On that day in 1965, after crossing the Tarshiha olive grove, he felt something was missing. He felt lost and couldn't find the tree. The paved road that links Maalot to Carmel had run over Laila.

Yunes said he felt a wild desire for revenge and didn't complete his journey to Nahilah. He returned to Shatila, shut himself up inside, and didn't receive visitors for more than a week. His face was waxy, the tears stood like stones in his eyes. He was in mourning for the tree.

He decided to change his route to Deir al-Asad.

That was when he discovered the route going through al-Arqoub, which three years later – after the 1967 defeat, that is – was to become the main road into Palestine for the fedayeen. The fedayeen discovered al-Arqoub, situated at the foot of Jebel al-Sheikh mountain, and learned how to travel its icy roads. It soon became known as “Fatah Land.”

Yunes said Jebel al-Sheikh had enchanted him.

The mirrors of ice.

A mountain that crowned three countries – Palestine, Lebanon, and Syria. “It's the crown of God,” he told me.
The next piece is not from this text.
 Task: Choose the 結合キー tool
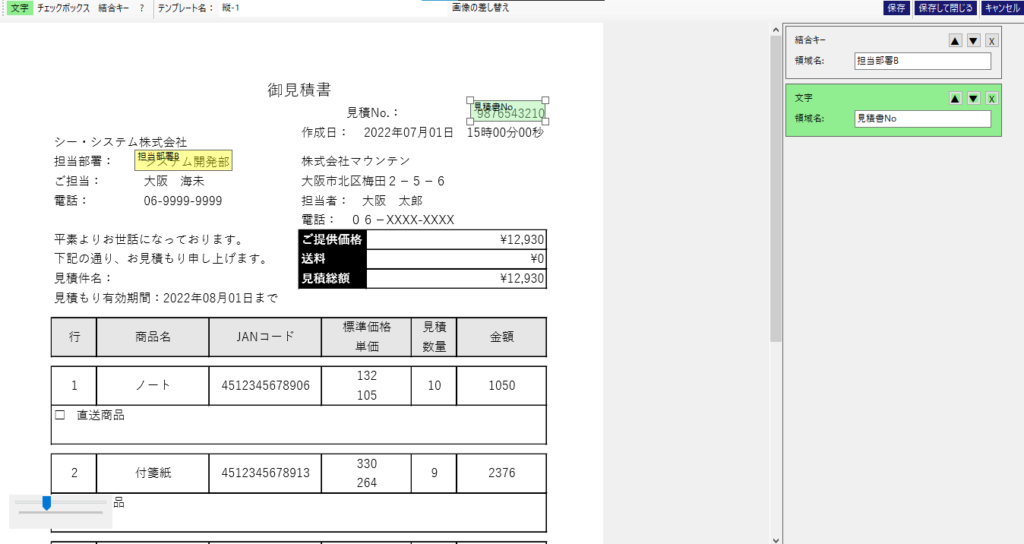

Yunes said he discovered the route via Jebel al-Sheikh, or Mount Hermon, because Laila was killed. Laila had been his landmark and his refuge. He'd spend the day inside her trunk and when night came he'd slip off toward Deir al-Asad.

“Did you know that the ice has worms in it?” he asked me.

“I discovered them myself,” he said. “I took Nahilah ten worms wrapped in a piece of cloth. They're little white worms that look like silk worms. When you pull them out of the ice, they get as hard as pebbles. I told Nahilah they were ice worms; I put one in the water jar and asked her to wait. In less than ten minutes, the water was as cold as ice. Nahilah refused to drink it at first. She said she didn't drink worms. Then she started asking for the worms and giving them away.”

Yunes said it was summer. “During the summer, the ice of Mount Hermon becomes like a mirror misted with breath. I slept in the old abandoned house. I don't know what came over me that night. There was no problem with the house: It was an old house that the peasants of al-Arqoub say a Lebanese émigré returned from Mexico and built. They say the man, who was from the village of al-Kfeir, at the foot of the mountain, made a lot of money in Latin America and decided to return to his country when his wife died. He was almost seventy-five years old, and it seems that in his dotage he focused on spiritual matters, saying that on the mountain he'd be closer to God. He chose Jebel al-Sheikh upon which to build his hermitage. He built the house in the Arab style – a courtyard surrounded by five rooms – and announced his intention to found a monastery there.

“How did he find the courage to live there?

“You can't imagine the winter on Jebel al-Sheikh. Winter there, I tell you, is absolute whiteness. Scattered ice dust swirls around and around and covers your eyes. Your bones even become blocks of ice. You become a piece of ice. I only crossed it in winter twice, and both times, when I got to Bab al-Shams, I lit a fire and Nahilah came to put my bones back in place. That's what a real woman is, my son – someone who can put each bone back in its place, warm you up, and let you become yourself again.

“The man, who everyone called al-Khouri,
*
died before the house was finished, and the ice house became known as “the House of al-Khouri.” I don't know if the house was called that because the man belonged to the
Khouri family from al-Kfeir from which hailed many historic personages – such as Faris Bey al-Khouri, a leader of the Nationalist Bloc who became prime minister of Syria, or because he had decided to become a monk and it was given the name in honor of his unfinished monastery project.”